SUBROUTINE BSub(array1, array2)
! Arguments
REAL, INTENT(IN) :: array1(:)
REAL, INTENT(IN) :: array2(:,:,:,:,:) ! and fixup references in your code

My assumption is the original code was creating a rank 1 array descriptor

a) as static (SAVE) as opposed to on stack in scope of parallel region
b) as shared stack array descriptor in scope _prior to_ scope of parallel region. (shared)

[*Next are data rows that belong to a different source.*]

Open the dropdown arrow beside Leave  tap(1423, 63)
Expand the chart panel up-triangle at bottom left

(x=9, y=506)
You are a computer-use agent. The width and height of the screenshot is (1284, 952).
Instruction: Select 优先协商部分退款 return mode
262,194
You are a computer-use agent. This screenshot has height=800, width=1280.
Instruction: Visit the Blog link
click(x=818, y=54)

The first suggestion may run faster.

Jim Dempsey

View solution in original post

bmchenry · ‎07-23-2009

quick looks reveals Allocate(in(na,n4,n3,n2,n1)
item 'Na' is undefined

oops! on 2nd check i see it's defined in in the module

jimdempseyatthecove · ‎07-24-2009

Try this
...
CALL BSub(na, slice, array_in(:,1,1,1,i1))
...
SUBROUTINE BSub(n,array1, array2)
! Arguments
INTEGER :: n
REAL, INTENT(IN) :: array1(n)
REAL, INTENT(IN) :: array2(n)

or try this

CALL BSub(slice, array_in(:,1,1,1,i1)) ! as in original sample code
...
SUBROUTINE BSub(array1, array2)
! Arguments
REAL, INTENT(IN) :: array1(:)
REAL, INTENT(IN) :: array2(:,:,:,:,:) ! and fixup references in your code

My assumption is the original code was creating a rank 1 array descriptor

a) as static (SAVE) as opposed to on stack in scope of parallel region
b) as shared stack array descriptor in scope _prior to_ scope of parallel region. (shared)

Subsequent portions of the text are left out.